[Extracted text]
NEW YORK, USA – The world is not only facing “a global health pandemic but also a global humanitarian catastrophe”, the UN food relief agency chief told the security council on Tuesday, noting that the global spread of COVID-19 this year has sparked “the worst humanitarian crisis since World War II”, executive director of the World Food Programme (WFP) David Beasley pointed to deepening crises, more frequent natural disasters and changing weather patterns, saying “we’re already facing a perfect storm”.
As millions of civilians in conflict-scarred nations teeter on the brink of starvation, he said, “famine is a very real and dangerous possibility”.
Beasley painted a grim picture of 135 million people facing crisis levels of hunger or worse, coupled with an additional 130 million on the edge of starvation prompted by coronavirus, noting that WFP currently offers a lifeline to nearly 100 million people – up from about 80 million just a few years ago.
“If we can’t reach these people with the life-saving assistance they need, our analysis shows that 300,000 people could starve to death every single day over three months”, he upheld. “This does not include the increase of starvation due to COVID-19”. Noting that WFP is the “logistics backbone” for humanitarians and “even more so now for the global effort to beat the COVID-19 pandemic”, the WFP chief urged the Council to “lead the way”.
He asked that all involved in the fighting provide “swift and unimpeded” humanitarian access to vulnerable communities and for coordinated action to support life-saving assistance, along with $350 million in new funding, to set up a network of logistics hubs to keep worldwide humanitarian supply chains moving.
[/Extracted text]
Activity: Summarize the news report about the World Food Programme chief's address to the Security Council in two sentences.
[Dataset excerpts]
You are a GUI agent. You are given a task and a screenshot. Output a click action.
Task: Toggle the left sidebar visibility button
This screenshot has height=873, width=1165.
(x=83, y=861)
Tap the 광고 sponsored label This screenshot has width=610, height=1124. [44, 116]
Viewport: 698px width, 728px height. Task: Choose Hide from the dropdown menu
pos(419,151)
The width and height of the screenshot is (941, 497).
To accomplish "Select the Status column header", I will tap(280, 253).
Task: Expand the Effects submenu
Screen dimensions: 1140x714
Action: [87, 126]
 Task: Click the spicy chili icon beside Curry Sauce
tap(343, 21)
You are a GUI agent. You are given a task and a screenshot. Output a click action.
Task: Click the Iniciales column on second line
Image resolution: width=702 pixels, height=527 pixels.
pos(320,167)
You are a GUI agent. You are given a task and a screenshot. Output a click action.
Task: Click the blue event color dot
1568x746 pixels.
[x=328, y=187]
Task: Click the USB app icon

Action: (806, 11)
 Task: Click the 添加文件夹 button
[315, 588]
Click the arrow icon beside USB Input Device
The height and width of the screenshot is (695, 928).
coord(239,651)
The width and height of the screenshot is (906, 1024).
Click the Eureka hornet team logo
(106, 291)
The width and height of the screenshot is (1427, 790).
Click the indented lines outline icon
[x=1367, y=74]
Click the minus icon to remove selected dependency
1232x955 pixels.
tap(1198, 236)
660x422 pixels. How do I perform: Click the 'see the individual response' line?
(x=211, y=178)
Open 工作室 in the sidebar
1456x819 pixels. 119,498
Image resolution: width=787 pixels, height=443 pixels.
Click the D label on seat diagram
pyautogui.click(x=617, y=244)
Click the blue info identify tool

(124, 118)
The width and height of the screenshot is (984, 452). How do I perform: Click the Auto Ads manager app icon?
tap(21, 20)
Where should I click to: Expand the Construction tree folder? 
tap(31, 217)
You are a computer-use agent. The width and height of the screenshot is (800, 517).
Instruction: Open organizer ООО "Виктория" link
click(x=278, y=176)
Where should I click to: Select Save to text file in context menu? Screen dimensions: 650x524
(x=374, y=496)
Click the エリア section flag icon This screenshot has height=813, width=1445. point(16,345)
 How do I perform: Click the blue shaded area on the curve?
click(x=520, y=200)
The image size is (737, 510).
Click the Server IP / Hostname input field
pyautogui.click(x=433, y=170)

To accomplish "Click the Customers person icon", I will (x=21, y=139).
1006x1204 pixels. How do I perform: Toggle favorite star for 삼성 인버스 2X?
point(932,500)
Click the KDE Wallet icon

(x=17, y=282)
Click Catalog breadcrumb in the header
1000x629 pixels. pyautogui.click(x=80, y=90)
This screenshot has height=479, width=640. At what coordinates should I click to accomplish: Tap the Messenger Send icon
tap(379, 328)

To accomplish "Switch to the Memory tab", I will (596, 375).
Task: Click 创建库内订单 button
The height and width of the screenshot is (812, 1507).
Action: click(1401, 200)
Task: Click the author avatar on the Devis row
[/Dataset excerpts]
Result of this task: David Beasley, executive director of the World Food Programme, told the Security Council that COVID-19 had sparked the worst humanitarian crisis since World War II and that famine was a real possibility, with 135 million people facing crisis levels of hunger or worse and an additional 130 million pushed to the edge of starvation by the coronavirus. He urged the Council to lead the way and asked for swift and unimpeded humanitarian access to vulnerable communities, coordinated action to support life-saving assistance, and $350 million in new funding for a network of logistics hubs to keep humanitarian supply chains moving.